RI: Small: Enabling robust visual intelligence using propagators to model human competence

RI：小：使用传播器模拟人类能力，实现强大的视觉智能

• 批准号: 1421065
• 负责人: Patrick Winston
• 金额: $ 50万
• 依托单位: Massachusetts Institute of Technology
• 依托单位国家: 美国
• 项目类别: Standard Grant
• 财政年份: 2014
• 资助国家: 美国
• 起止时间: 2014-07-01 至 2018-06-30
• 项目状态: 已结题
• 来源: https://www.nsf.gov/awardsearch/showAward?AWD_ID=1421065&HistoricalAwards=false
• 关键词: RI; Small; Enabling; robust; visual

The investigators approach the question of robust intelligence by asking what it is that makes humans both intelligent and robustly intelligent. Part of the answer is that humans are uniquely able to see, to report on what they see, and to use visual events--- both real and imagined---to answer questions on demand and to develop a common sense understanding of the physical world. If robust human-level intelligence is to be understood and engineered, then it is necessary to understand human visual competence. To understand human visual competence, it is necessary to understand how the architecture of the brain enables fragmentary and ambiguous perceptions to be brought into alignment with expectations so as to produce an understanding of the visual world.To take understanding of human vision to the next level, the investigators model the human visual system using the propagator paradigm, a label for a collection of ideas suited to the computational problems faced by vision systems. Propagators themselves are stateless, which makes them appropriate for operation on retinotopic arrays. Also, propagators connect cells in which information monotonically increases, assuring convergence. Most importantly, bi-directonal information flow lies at the core of the propagator paradigm, so when augmented with new capabilities tailored specifically to vision processing, visual information flows not only from the bottom up but also from the top down and, in general, from any module to any other module, just as information flows to and from the many brain centers devoted to vision in the human brain. The investigators note, for example, that the lateral geniculate, a relay station for information flowing from the retina to primary visual cortex, receives most of its input from the primary visual cortex itself.The investigators are motivated not only by a desire to understand human vision, but also by a desire to build vision applications now far beyond the state of the art. To drive their work, they concentrate on a dynamic scene understanding problem: given an urban scene and one or more stationary cameras, recognize actions such as walk, run, stop, put down, pick up, drop, give, take, follow, enter, and leave.

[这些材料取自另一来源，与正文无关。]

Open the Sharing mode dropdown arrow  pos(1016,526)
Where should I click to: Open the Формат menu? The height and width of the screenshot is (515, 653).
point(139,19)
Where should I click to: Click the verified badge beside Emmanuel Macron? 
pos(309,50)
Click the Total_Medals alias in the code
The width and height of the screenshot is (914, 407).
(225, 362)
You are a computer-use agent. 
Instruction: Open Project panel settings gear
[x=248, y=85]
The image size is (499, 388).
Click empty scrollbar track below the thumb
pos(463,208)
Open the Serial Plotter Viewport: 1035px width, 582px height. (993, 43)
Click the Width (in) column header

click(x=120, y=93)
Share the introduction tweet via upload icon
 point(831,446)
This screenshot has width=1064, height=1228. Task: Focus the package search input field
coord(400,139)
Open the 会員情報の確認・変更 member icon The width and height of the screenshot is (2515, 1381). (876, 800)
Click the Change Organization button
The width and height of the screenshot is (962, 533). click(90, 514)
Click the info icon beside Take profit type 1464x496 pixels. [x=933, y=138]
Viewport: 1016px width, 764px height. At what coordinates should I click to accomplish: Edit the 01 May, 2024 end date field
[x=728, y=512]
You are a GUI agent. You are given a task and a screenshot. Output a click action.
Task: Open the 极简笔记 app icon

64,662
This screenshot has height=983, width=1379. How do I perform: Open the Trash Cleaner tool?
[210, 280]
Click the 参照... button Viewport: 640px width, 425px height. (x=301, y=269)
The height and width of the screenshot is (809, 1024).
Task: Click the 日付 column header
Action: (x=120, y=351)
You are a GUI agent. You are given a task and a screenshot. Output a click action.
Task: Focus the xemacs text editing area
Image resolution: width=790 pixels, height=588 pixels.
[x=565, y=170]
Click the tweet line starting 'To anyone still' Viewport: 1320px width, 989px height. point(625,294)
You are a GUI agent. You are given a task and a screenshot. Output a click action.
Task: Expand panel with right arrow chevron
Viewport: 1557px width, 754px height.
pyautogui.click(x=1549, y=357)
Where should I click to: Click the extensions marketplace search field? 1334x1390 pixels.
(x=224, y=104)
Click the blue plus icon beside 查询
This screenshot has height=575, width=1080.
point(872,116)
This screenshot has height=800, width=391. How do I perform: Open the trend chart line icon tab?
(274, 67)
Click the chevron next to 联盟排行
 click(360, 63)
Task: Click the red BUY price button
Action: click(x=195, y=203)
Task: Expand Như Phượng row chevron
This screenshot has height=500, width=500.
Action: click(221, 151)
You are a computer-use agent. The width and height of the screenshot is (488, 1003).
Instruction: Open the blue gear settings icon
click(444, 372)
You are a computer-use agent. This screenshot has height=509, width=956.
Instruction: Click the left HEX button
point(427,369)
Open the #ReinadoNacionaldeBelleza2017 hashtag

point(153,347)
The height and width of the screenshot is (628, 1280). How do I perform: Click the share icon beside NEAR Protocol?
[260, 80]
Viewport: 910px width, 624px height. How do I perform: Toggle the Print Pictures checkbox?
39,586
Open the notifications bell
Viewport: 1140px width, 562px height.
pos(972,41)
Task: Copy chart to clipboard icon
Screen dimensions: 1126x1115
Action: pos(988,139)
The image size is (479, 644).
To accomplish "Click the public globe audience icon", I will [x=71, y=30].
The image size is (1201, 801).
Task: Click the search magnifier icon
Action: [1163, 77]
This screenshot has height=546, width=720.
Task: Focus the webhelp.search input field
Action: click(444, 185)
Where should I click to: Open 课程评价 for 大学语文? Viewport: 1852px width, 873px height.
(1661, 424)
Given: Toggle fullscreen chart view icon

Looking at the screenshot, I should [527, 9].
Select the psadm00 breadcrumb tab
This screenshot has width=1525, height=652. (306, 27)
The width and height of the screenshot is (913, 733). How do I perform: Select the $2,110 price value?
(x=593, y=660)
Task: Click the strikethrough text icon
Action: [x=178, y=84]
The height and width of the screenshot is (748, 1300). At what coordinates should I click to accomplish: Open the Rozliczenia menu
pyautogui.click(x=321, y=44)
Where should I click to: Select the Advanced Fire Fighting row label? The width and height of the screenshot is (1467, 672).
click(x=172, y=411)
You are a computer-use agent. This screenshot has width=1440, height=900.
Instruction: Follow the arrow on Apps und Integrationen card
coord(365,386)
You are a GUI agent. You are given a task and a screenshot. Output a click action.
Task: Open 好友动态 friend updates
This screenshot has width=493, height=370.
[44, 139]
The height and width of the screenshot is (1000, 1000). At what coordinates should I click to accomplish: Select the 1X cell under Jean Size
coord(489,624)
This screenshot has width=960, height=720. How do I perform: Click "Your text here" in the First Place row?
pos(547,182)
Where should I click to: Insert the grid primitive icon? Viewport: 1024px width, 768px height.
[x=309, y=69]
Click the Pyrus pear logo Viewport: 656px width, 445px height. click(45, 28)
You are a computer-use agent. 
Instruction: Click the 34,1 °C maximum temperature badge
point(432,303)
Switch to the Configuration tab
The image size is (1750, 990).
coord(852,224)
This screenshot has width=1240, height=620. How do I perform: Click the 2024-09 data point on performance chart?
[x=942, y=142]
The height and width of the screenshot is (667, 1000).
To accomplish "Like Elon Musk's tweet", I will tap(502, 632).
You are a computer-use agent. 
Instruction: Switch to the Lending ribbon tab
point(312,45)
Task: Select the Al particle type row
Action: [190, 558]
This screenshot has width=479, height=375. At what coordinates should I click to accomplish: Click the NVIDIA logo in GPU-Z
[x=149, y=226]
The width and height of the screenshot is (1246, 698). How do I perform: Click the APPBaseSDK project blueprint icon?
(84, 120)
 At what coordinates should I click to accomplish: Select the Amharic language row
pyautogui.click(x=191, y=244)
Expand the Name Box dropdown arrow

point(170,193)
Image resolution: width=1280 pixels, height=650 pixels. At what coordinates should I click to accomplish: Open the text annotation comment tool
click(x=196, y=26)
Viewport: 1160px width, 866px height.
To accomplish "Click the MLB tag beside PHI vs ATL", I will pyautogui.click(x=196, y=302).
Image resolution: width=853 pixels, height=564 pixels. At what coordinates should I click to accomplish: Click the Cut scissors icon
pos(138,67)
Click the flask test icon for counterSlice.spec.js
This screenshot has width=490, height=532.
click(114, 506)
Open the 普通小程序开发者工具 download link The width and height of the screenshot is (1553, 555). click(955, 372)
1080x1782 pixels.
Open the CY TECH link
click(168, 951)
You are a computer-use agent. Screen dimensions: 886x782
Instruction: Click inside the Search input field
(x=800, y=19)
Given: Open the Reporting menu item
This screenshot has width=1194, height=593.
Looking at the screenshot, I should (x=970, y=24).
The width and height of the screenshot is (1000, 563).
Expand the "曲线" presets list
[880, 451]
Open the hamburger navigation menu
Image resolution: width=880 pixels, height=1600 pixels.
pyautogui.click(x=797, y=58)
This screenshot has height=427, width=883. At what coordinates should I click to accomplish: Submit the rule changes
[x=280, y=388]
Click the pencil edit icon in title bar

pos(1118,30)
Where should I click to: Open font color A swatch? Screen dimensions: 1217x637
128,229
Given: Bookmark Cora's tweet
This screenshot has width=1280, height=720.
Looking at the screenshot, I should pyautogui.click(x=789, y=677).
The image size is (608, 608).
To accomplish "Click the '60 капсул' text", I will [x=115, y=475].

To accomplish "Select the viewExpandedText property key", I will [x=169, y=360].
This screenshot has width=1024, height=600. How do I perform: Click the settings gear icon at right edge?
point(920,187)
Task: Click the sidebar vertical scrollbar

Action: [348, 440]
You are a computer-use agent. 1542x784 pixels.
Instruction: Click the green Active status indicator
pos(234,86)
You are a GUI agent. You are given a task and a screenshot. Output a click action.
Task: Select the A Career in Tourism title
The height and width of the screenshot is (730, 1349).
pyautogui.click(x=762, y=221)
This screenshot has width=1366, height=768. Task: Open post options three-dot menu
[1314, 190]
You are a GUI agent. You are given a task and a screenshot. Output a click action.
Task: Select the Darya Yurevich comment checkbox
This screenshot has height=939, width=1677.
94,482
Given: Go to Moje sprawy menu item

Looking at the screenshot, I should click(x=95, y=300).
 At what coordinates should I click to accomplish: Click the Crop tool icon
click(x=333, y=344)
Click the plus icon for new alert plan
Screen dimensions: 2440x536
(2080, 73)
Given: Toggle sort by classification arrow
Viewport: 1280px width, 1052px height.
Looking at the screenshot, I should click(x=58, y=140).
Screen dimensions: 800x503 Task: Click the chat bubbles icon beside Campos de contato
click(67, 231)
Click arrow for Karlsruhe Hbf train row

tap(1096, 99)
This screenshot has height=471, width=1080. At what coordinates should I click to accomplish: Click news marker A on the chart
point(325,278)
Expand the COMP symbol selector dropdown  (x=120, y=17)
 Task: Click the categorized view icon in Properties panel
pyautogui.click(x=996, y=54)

研究人员通过询问是什么使人类既聪明又具有鲁棒智能来探讨鲁棒智能的问题。 部分原因是人类有独特的能力去看，去报告他们所看到的，并使用视觉事件--真实的和想象的--来回答需要的问题，并发展对物理世界的常识性理解。 如果要理解和设计强大的人类水平的智能，那么就有必要理解人类的视觉能力。 为了理解人类的视觉能力，有必要了解大脑的结构如何使零碎和模糊的感知与预期保持一致，从而产生对视觉世界的理解。为了将对人类视觉的理解提升到一个新的水平，研究人员使用传播者范式对人类视觉系统进行建模，一个适合视觉系统所面临的计算问题的想法集合的标签。 反射器本身是无状态的，这使得它们适合于在视网膜阵列上操作。 此外，传播器连接细胞，其中信息单调增加，确保收敛。 最重要的是，双向信息流是传播者范式的核心，因此，当增加专门针对视觉处理的新功能时，视觉信息不仅自下而上流动，而且自上而下流动，一般来说，从任何模块到任何其他模块，就像信息在人类大脑中专门用于视觉的许多大脑中心之间流动一样。 例如，研究人员注意到，外侧膝状体是信息从视网膜流向初级视觉皮层的中继站，它接收的大部分输入来自初级视觉皮层本身。研究人员的动机不仅是希望了解人类视觉，而且还希望建立远远超出现有技术水平的视觉应用。为了推动他们的工作，他们专注于动态场景理解问题：给定城市场景和一个或多个固定摄像机，识别诸如走、跑、停、放下、拿起、放下、给予、拿走、跟随、进入和离开的动作。